シクロスポリンが効かない理由。それはあなたの愛犬の目は「免疫介在性の乾燥性角結膜炎」ではないからです。乾燥性角結膜炎の原因は「免疫介在性」がとても多いわけですが、残念ながらそれだけではありません。原因が違うと、うまく反応しないだろうと思います。

 

いくつかあげてみます。

①腺房形成不全です。片目だけの場合が多いです。犬種としてはヨーキー、ミニダックスでみられます。もちろん他の犬種にもおこります。

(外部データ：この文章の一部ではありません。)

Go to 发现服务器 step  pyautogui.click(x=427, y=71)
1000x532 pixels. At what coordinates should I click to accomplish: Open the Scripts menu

②糖尿病や甲状腺機能低下症などの内分泌疾患で発症することもあります。

③腫瘍による場合もあります。まれです。

④ビタミンA欠乏症で起こることもあります。

⑤犬ではジステンパーウイルス、猫ではヘルペスウイルスが原因となって発症することがあります。全身性の病気なので、病変が目だけに現れることはありません。

⑥眼瞼の細菌感染が元でこうなることもあります。

⑦チェリーアイの手術、中耳に関する手術の後で発症することもあります。

⑧涙腺を支配する神経に外傷などの問題が起こると涙を産生することができないため発症します。

⑨ある種の薬により乾燥してしまうこともあります。

 

これらの原因である場合、シクロスポリンで涙の産生を促すことはできません。原因療法を施します。また目に関しては人工涙液やヒアルロン酸点眼液などで潤いをカバーするようにします。こうした補助療法や日ごろのケアが重要です。

神経因性の場合は特殊な点眼液を使うことになります。

 

涙がいつになっても復活しない場合は、点眼液だけを処方してもらうのではなく、もう一度しっかりと診察を受けることをおすすめします。

 

涙と涙に関する目の病気「乾燥性角結膜炎・KCS」のお話はこれでおしまいです。